● **Task directions**
Only the lines from the beginning of the data below through the line that contains "Click the lock" should be repeated, exactly as written.

[Stored items]
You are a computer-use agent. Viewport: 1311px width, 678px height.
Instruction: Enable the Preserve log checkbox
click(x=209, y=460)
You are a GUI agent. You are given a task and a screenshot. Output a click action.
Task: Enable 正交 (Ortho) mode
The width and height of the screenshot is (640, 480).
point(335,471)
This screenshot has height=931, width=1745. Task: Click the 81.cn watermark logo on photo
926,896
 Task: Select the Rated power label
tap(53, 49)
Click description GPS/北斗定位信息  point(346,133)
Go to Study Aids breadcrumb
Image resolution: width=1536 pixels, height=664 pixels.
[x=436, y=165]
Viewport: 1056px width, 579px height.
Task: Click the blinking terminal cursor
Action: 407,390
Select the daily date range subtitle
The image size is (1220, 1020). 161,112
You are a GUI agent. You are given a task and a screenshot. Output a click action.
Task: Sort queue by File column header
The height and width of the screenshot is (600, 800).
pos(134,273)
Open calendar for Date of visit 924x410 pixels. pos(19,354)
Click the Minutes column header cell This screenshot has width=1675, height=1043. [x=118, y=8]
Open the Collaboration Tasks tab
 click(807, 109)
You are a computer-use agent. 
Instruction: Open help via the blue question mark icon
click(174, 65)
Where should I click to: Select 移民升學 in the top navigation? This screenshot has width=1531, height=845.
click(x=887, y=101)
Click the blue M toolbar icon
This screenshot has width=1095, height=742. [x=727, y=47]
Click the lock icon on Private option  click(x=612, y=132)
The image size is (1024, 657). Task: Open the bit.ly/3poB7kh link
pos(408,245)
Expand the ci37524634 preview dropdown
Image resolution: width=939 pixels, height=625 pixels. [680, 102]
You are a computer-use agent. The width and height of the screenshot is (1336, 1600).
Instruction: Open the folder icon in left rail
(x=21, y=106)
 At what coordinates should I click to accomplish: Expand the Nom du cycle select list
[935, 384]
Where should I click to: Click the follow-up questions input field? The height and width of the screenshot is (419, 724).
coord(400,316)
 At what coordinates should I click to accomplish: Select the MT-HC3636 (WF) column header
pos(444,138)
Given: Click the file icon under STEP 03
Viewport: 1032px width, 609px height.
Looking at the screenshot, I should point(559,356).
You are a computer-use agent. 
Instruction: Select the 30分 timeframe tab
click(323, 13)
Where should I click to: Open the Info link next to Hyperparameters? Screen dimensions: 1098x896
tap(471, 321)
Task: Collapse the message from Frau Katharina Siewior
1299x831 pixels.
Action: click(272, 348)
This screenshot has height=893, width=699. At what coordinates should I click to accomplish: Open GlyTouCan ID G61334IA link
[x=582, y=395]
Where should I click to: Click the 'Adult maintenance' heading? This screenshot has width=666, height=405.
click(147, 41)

● **Problem solution**
You are a computer-use agent. Viewport: 1311px width, 678px height.
Instruction: Enable the Preserve log checkbox
click(x=209, y=460)
You are a GUI agent. You are given a task and a screenshot. Output a click action.
Task: Enable 正交 (Ortho) mode
The width and height of the screenshot is (640, 480).
point(335,471)
This screenshot has height=931, width=1745. Task: Click the 81.cn watermark logo on photo
926,896
 Task: Select the Rated power label
tap(53, 49)
Click description GPS/北斗定位信息  point(346,133)
Go to Study Aids breadcrumb
Image resolution: width=1536 pixels, height=664 pixels.
[x=436, y=165]
Viewport: 1056px width, 579px height.
Task: Click the blinking terminal cursor
Action: 407,390
Select the daily date range subtitle
The image size is (1220, 1020). 161,112
You are a GUI agent. You are given a task and a screenshot. Output a click action.
Task: Sort queue by File column header
The height and width of the screenshot is (600, 800).
pos(134,273)
Open calendar for Date of visit 924x410 pixels. pos(19,354)
Click the Minutes column header cell This screenshot has width=1675, height=1043. [x=118, y=8]
Open the Collaboration Tasks tab
 click(807, 109)
You are a computer-use agent. 
Instruction: Open help via the blue question mark icon
click(174, 65)
Where should I click to: Select 移民升學 in the top navigation? This screenshot has width=1531, height=845.
click(x=887, y=101)
Click the blue M toolbar icon
This screenshot has width=1095, height=742. [x=727, y=47]
Click the lock icon on Private option  click(x=612, y=132)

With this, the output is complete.